Radiol Phys Technol. 2023 Dec;16(4):478-487. doi: 10.1007/s12194-023-00734-1. Epub 2023 Jul 31.
This study examined whether respiratory-controlled acquisition influences diffusion parameters obtained with intravoxel incoherent motion (IVIM) analysis using tri-exponential and bi-exponential models. Ten healthy volunteers were examined on a 3.0 T MRI system to obtain coronal diffusion-weighted images of both kidneys. The participants were scanned twice using respiratory-triggering (RT) and free-breathing (FB) acquisition to assess the repeatability of the measurements. We determined mean signal intensities in the renal cortex at each b value. Then, perfusion-related diffusion coefficient (D), fast-free diffusion coefficient (D), slow-restricted diffusion coefficient (D), and their corresponding fractions (F, F, and F, respectively) were calculated using tri-exponential function. Moreover, perfusion-related diffusion coefficient (D*), the fraction (F), and perfusion-independent diffusion coefficient (D) were calculated using bi-exponential function. Normalized root-mean-square errors for the tri- and bi-exponential analyses (nRMSE and nRMSE, respectively) were determined to assess the deviation of the fitted to measured data, i.e., the fitting accuracy. Additionally, repeatability coefficients (RCs) were calculated from Bland-Altman plots to evaluate the repeatability of each diffusion parameter. These values were compared between the RT and FB groups. D and D* in the RT group were significantly lower than those in the FB group (P < 0.05). In addition, the RT group showed significantly lower nRMSE and nRMSE values than those in the FB group (P < 0.05). Moreover, D, D, F, and D* at RT showed lower RC values than those at FB. Respiratory-controlled acquisition affects perfusion-related diffusion parameters of the kidney obtained using tri-exponential and bi-exponential analyses.

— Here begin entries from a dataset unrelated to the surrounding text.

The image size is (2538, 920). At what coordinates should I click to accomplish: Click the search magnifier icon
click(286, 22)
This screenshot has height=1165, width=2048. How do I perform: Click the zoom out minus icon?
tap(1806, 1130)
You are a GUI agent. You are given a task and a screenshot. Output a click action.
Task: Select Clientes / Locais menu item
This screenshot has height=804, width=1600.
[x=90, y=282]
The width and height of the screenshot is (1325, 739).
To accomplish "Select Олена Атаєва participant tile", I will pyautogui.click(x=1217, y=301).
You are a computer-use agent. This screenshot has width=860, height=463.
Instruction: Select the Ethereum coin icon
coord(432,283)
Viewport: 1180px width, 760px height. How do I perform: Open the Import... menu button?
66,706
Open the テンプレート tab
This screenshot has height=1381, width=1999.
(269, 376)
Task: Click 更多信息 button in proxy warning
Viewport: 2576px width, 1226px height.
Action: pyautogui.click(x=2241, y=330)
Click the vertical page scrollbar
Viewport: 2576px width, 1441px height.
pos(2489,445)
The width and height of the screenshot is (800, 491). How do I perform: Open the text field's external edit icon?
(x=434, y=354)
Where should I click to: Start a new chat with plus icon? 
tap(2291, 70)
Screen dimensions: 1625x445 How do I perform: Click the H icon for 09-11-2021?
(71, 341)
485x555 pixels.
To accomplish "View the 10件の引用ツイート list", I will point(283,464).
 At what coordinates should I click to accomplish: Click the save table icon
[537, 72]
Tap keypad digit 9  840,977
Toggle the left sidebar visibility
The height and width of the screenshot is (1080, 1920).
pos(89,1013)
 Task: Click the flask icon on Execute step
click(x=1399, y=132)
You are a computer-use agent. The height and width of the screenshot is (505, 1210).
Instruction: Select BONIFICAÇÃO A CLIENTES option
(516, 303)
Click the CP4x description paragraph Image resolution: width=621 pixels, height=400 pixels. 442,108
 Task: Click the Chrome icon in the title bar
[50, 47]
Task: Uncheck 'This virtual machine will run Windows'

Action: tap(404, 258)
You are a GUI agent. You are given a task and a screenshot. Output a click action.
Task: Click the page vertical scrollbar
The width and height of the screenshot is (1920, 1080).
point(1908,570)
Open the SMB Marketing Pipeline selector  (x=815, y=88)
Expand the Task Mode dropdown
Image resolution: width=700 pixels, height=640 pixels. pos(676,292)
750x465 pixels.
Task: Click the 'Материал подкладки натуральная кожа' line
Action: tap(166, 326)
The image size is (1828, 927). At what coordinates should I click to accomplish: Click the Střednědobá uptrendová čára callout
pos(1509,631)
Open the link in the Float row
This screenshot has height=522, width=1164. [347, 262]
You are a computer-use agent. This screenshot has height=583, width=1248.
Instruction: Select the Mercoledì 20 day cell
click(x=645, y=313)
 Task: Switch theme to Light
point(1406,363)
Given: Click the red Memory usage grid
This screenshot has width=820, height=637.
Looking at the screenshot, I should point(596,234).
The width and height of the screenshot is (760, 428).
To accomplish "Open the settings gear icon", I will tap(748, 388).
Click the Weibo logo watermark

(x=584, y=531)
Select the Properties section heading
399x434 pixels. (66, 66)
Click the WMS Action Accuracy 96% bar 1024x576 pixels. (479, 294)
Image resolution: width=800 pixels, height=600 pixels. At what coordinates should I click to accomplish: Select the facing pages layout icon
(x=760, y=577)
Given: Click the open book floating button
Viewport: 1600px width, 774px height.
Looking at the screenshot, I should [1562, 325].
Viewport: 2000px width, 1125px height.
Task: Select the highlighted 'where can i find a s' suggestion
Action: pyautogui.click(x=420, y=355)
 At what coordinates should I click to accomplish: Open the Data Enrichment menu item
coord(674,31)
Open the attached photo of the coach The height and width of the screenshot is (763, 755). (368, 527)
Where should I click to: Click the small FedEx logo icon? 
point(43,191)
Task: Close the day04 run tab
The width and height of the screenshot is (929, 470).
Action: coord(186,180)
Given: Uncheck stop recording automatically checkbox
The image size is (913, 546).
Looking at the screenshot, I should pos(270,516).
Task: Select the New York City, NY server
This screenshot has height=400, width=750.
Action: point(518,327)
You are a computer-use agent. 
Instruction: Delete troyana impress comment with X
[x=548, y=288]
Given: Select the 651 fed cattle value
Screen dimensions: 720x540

本研究旨在探讨呼吸门控采集对使用三指数和双指数模型进行的体素内不相干运动(IVIM)分析中扩散参数的影响。十名健康志愿者在 3.0T MRI 系统上进行检查,以获得双侧肾脏冠状面扩散加权图像。参与者使用呼吸触发(RT)和自由呼吸(FB)采集进行两次扫描,以评估测量的重复性。我们在每个 b 值处确定肾脏皮质的平均信号强度。然后,使用三指数函数计算与灌注相关的扩散系数(D)、快速自由扩散系数(D)、缓慢受限扩散系数(D)及其相应分数(F、F 和 F)。此外,使用双指数函数计算与灌注相关的扩散系数(D*)、分数(F)和与灌注无关的扩散系数(D)。为了评估拟合数据的偏差,即拟合精度,分别确定三指数和双指数分析的归一化均方根误差(nRMSE 和 nRMSE)。此外,从 Bland-Altman 图计算重复性系数(RC),以评估每个扩散参数的重复性。将这些值在 RT 和 FB 组之间进行比较。RT 组的 D 和 D显著低于 FB 组(P<0.05)。此外,RT 组的 nRMSE 和 nRMSE 值明显低于 FB 组(P<0.05)。此外,RT 时的 D、D、F 和 D的 RC 值低于 FB 时的 RC 值。呼吸门控采集会影响使用三指数和双指数分析获得的肾脏与灌注相关的扩散参数。